DrRich could go on and propose more categories of anarchical guidelines, but this post is already too long, and it is time to get to the point.
Regular readers will already know were DrRich is going with all this. To a healthcare system whose every pore is infused with the need to ration covertly, anything that stirs up anarchy, chaos and confusion can become a great friend. Such things keep doctors (the engines of healthcare spending) completely off balance.
Doctors know they must follow the guidelines or be damned, but when slogging through an anarchy of guidelines, which guidelines should they follow? Somebody, they will eventually plead, needs to bring some kind of order from all this chaos. And of course, a central authority will immediately answer the call, only too ready and willing to put things right.
The overall program, then, looks like this:
1) Make doctors understand that guidelines must be obeyed in every particular. (Done.)
2) Realizing that doctors think this way, various interest groups will begin promulgating numerous guidelines of their own, ultimately leading to “guideline anarchy,” and placing actual practicing physicians into a completely untenable position. (This process is beginning.)

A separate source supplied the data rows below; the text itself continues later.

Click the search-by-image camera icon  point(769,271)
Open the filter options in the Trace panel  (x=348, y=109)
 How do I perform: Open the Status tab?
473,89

3) Finally, everyone will acknowledge the need for some central authority to step in, sort through the manifold sets of guidelines, and select those (or assemble brand new ones from the parts) that will now become the “official” Guidelines Which Must Be Obeyed. This step is the one that will allow the central authority to select or tailor the guidelines that meet its own special interest (i.e, covert rationing), and to do it in a way that is not overtly heavy-handed, but rather, that rescues order from chaos.

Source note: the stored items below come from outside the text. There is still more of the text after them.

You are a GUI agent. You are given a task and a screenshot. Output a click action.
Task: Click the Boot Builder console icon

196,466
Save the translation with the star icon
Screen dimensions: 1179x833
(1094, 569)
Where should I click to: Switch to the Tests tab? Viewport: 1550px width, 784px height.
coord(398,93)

4) Doctors, by this point beaten into submission, will not rail against the externally imposed guidelines, but rather, will be thankful that the central authority has brought wonderful clarity at last.
So once again, covert rationing acts on the system to disrupt its equilibrium; but as always, entropy eventually will become maximized and a new state of equilibrium will be reached. DrRich is no oracle, just a student of thermodynamics.


pcb wrote on 05/6/08 at 8:15 am :
Dr. Rich,
good stuff.
I encourage you to check out this paper when you have a chance, very pertinent to your post(I couldn’t find an online link, sorry):
External validity of randomized controlled trials in COPD .
Respiratory Medicine , Volume 101 , Issue 6 , Pages 1313 - 1320
J . Travers, et.al
To quote from the conclusions:
“The major COPD RCTs on which the GOLD treatment guidelines are based may have limited external validity. Over 90% of the COPD subjects in the community who were taking medication, did so on the basis of RCTs for which they would not have been eligible.”
I find this fascinating. Over 90% of real patients in the community with spirometry diagnosed COPD would NOT BE ELIGIBLE for the trials used to set the guidelines for treatment of COPD.
Certainly backs up some of your ideas above.
DrRich wrote on 05/6/08 at 8:32 am :
pcb,
Thanks for this. Companies seem to know that if they select small, special subsets of patients for their randomized trials, who are very likely to respond positively to their products and thus yield a successful RCT, then once the study is published, doctors (and even guideline developers) are very likely to extrapolate the results to ALL patients. Works every time it’s tried.
Rich
dougie wrote on 05/13/08 at 11:24 pm :
You write:
“It is important to note three things here. First, both interest groups are making legitimate points. On one hand, widespread screening will be costlier for society, and may not demonstrate an improvement in overall outcomes across the population. On the other hand, widespread screening will certainly save the lives of many individuals whose cancer will be caught at a treatable stage.”
Not so fast. Where is the evidence that anyones life will be saved by these procedures?